Delbert McClinton delivered a program ranging from Country-Western to Chicago and New Orleans. His touching ballad “Sending Me Angels” was sweet and lyrical. From his upcoming album Acquired Taste, he sang a rollicking song, “People Just Love to Talk”. His earthy harmonica-playing gives his music the flavor of back porch blues. I watched as people carrying coolers and lawn chairs happily bounced their way out of the park on their way home to the beat of “Have a Little Faith in Me.”

Monday, August 3, 2009

The Brandywiners: Love and Betrayal in Camelot

The Brandywiners, a musical theater company now in its 78th year, presented “Camelot” on Friday evening, nicely staged by James F. Smith. This grand production, complete with full orchestra and colorful medieval costumes, graced the outdoor stage at Longwood Gardens. The company provides a stage for local amateur and professional thespians, while supporting civic organizations and charities through ticket sale proceeds.

The orchestra, assembled and directed by C. Lawler Rogers, Sr. is stunning. The balance between the accompaniment and the cast is excellent, with each note from the pit precise and in tune. The actors do well with Lerner and Loewe’s bittersweet musical, which is sometimes heavy on the dialogue. The show’s hilarious, yet telling one-liners keep the first act light: Arthur asks Merlin why he has never taught him of love and marriage and Merlin chides, “Don’t scramble them together that way.” The second act becomes dark and brooding: a tale of betrayal and greed. The music, humor and quirky storybook characters keep the show engaging.

Erin Cates plays a sympathetic Guenevere, singing with a clear, sweet tone. Guenevere’s “Before I Gaze at You Again” is one of musical theatre’s gems with its haunting melody and expansive phrases.
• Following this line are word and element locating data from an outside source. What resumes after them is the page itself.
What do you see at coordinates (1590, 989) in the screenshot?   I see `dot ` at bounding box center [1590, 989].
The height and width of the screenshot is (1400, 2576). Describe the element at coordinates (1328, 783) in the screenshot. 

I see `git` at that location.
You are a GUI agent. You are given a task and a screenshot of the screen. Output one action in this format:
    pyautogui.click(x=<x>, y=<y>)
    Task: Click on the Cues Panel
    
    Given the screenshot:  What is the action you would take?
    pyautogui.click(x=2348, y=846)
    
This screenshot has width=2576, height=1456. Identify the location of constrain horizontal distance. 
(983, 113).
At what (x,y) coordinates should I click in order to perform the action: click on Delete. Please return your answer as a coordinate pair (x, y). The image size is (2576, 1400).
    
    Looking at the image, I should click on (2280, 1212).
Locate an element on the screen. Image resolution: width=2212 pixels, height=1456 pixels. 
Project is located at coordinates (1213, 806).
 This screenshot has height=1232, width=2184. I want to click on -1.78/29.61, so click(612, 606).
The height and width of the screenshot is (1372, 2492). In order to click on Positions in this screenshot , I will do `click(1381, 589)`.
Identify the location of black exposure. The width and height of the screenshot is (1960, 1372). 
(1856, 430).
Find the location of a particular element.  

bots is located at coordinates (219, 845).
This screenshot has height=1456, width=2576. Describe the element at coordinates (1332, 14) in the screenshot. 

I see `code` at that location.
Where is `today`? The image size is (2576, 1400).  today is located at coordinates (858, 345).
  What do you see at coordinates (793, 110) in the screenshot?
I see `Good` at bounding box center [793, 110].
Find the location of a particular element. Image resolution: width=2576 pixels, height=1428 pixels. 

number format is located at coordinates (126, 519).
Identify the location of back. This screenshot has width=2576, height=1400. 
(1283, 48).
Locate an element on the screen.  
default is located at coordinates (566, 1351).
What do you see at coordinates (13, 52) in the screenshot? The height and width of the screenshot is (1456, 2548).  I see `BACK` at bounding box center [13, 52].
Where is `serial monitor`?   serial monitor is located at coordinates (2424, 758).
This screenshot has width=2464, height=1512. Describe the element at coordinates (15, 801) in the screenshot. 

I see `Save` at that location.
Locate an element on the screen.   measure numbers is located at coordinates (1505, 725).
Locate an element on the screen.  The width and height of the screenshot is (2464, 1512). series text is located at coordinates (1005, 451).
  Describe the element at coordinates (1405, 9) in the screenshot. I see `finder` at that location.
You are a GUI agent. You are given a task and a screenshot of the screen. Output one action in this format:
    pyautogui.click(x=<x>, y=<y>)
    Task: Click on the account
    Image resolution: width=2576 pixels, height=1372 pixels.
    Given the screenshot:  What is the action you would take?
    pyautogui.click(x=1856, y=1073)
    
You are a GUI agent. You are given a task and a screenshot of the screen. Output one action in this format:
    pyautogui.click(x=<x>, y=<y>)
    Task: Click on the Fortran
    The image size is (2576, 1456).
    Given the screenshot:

Kudos to Ted Harding (Arthur) who reprises the role he did with the Brandywiners in 1981. Alexander Bowditch’s (Mordred) cuts through the stage like a knife with his confident and perfectly evil performance. He leads the men’s chorus in “Fie on Goodness”, one of the wittiest numbers in the show. In this number, we catch Broadway at its best and raunchiest, well before the “politically correct” movement made its presence known. One man sings, “When I think of the pleasures that earlier filled my life…Like the time I beheaded a man who was beating his naked wife”.

In addition to its annual summer production, the group also performs concerts of Broadway and American music under the auspices of the Brandywiners Chorale.